The exhibition Otto Dix: The Evil Eye, on display at the Tate, Liverpool, is a collection of portraits taken in Germany between 1919 and 1933. The photographer’s philosophy was that the subliminal messages received from people’s facial expressions, clothing and surroundings are able to describe the conditions of the society in which they were living. I am not sure whether I agree entirely but I admire the use of photography to document the lives of ordinary people.
Dix took portraits of a wide range of people of the time – artisans, children, musicians, actors, vagrants, aristocrats, businessmen, gypsies, Politicians, soldiers and the Hitler Youth. The photos are displayed against a backdrop of a textual history of the period. More information here.
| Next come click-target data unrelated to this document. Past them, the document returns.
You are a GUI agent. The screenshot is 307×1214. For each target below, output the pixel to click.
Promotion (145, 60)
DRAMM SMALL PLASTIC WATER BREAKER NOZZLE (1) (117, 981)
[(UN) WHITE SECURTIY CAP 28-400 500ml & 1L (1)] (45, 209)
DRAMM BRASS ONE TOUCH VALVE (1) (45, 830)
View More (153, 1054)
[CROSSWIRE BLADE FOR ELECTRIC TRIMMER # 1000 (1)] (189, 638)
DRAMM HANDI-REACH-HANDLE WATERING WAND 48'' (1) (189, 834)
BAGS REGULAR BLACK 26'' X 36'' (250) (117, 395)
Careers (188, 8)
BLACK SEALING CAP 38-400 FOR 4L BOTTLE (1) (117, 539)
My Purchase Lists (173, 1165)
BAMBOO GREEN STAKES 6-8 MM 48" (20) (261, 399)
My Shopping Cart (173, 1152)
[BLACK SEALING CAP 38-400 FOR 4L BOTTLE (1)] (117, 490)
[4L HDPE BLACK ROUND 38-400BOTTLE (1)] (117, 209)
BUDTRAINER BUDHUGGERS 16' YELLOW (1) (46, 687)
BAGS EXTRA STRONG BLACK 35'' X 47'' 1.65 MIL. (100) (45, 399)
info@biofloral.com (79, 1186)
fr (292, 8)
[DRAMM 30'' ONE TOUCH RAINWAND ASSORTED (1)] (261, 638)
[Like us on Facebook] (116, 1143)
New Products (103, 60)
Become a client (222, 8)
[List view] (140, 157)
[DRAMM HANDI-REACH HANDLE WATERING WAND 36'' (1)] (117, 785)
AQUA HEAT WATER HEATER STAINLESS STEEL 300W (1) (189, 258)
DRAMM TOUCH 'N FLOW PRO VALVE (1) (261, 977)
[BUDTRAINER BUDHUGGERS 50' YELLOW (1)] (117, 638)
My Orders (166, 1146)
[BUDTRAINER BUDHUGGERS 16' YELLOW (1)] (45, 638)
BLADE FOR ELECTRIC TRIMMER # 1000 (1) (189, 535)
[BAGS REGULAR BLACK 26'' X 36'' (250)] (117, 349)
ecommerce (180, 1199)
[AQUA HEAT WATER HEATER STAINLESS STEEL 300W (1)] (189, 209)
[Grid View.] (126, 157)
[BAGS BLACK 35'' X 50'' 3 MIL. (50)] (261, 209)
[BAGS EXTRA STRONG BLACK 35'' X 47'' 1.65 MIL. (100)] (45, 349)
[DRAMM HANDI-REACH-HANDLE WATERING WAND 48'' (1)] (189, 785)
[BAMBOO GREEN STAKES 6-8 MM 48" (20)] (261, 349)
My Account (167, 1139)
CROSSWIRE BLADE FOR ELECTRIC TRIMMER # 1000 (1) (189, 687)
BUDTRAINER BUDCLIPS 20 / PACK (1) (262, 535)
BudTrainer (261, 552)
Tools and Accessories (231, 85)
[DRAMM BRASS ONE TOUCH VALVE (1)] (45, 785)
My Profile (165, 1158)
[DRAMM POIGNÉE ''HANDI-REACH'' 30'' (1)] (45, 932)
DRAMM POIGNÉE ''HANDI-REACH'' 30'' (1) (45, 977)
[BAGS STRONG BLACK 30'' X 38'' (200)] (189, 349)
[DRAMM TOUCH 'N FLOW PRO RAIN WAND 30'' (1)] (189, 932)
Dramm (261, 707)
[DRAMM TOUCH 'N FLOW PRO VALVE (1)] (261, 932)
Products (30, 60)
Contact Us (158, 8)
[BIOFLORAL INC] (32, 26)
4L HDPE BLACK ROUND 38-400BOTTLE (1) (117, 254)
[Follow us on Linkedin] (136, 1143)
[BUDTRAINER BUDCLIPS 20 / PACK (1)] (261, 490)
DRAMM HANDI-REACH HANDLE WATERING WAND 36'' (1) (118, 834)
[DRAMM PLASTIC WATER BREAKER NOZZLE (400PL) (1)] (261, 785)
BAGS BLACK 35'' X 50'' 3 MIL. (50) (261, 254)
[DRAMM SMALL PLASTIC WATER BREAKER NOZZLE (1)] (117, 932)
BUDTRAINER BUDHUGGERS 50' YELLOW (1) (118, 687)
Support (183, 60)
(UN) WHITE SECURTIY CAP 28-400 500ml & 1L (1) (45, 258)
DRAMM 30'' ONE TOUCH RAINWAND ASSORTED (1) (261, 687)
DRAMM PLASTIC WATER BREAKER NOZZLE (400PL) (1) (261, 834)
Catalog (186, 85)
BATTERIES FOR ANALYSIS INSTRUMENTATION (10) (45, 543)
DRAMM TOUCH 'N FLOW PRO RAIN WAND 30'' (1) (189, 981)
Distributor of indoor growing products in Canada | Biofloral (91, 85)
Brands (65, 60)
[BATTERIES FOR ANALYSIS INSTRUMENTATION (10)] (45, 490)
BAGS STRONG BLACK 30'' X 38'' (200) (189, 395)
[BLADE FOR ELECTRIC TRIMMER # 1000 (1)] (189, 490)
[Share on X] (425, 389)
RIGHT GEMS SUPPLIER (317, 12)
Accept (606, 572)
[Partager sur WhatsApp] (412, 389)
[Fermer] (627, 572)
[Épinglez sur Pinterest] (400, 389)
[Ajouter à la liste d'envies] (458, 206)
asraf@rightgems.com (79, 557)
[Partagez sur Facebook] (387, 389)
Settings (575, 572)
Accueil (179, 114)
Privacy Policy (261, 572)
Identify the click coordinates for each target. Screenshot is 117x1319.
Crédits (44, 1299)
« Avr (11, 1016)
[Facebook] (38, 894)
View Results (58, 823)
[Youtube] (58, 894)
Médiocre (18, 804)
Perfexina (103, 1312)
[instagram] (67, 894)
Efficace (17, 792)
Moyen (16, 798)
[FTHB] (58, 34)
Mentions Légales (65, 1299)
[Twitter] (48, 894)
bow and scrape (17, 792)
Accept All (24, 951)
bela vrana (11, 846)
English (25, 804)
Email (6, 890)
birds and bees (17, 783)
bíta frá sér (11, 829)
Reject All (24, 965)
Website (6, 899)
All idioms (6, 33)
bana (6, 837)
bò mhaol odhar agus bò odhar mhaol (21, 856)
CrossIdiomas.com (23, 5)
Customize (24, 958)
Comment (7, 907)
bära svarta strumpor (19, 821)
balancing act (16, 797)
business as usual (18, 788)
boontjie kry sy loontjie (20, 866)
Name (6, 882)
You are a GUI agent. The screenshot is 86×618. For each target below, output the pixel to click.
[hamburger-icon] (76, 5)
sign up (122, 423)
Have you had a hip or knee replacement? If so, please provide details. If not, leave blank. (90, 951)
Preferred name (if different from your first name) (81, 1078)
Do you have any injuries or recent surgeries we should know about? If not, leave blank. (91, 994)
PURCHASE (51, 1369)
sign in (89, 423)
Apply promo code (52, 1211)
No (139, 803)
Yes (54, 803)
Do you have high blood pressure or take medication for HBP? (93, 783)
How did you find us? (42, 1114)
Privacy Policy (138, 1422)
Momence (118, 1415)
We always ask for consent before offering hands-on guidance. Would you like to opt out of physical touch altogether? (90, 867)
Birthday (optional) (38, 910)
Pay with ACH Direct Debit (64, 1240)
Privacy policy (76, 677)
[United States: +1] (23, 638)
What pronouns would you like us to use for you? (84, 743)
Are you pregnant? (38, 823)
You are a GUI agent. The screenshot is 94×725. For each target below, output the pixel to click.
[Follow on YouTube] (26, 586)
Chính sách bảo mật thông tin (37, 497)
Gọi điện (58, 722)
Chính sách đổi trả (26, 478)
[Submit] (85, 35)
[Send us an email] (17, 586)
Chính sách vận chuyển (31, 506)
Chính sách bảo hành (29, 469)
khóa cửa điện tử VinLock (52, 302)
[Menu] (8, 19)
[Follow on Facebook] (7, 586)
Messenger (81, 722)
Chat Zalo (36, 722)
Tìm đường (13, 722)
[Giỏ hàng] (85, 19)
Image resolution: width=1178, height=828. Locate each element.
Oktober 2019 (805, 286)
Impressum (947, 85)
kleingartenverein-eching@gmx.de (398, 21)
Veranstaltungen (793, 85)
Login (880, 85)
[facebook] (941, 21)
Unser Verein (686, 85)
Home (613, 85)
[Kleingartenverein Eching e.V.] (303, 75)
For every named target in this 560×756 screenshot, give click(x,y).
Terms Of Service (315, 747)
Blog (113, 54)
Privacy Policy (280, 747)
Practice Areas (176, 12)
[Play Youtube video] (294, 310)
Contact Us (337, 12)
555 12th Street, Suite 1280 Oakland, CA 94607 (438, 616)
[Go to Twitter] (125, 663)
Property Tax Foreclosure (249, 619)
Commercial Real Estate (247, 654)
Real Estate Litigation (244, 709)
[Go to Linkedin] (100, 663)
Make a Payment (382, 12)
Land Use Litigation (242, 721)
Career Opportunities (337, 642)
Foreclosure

The Roy Lichtenstein exhibition was, as always, a bright and joyful display of his well known Pop Art, commonplace now but highly original and shockingly new when first released. Here are some of my favourites.
A large scale, block mounted, ‘Athena’ version of ‘Wham!’ hung over our fireplace at our student flat at 2 Market Place, Faversham in 1972/73.
I was in Liverpool for a couple of days visiting old friends, Jan and Gary Martin, and my brothers and sisters in law, Tommy and Terri and John and Mary. No trip to my home town is complete without a rant about the mindless vandalism caused to the historic waterfront by the steel and black glass offices and apartments constructed on Mann Island. The iconic architecture of the city’s ‘Three Graces’, particularly the view from Albert Dock, have been blighted forever by these illiterate structures, promoted no doubt as redolent of the prow of Ocean Liners.
On a happier note, the Albert Dock Warehouses, the first fireproof bonded warehouses in the world, are now complemented by tall ships docked alongside. The warehouses were constructed on cast iron columns and floors and designed by Jesse Hartley and Philip Hardwick in 1846.
Lastly, a trip to Southport with Gary. The first time I have been there in over 40 years. I used to cycle out there from Kirkby with some of my mates from school. Nothing much has changed: the sea is still nowhere to be seen. The town faintly visible on the horizon is Blackpool. Ken Dodd used to say: “I know a man who knows where the sea is”.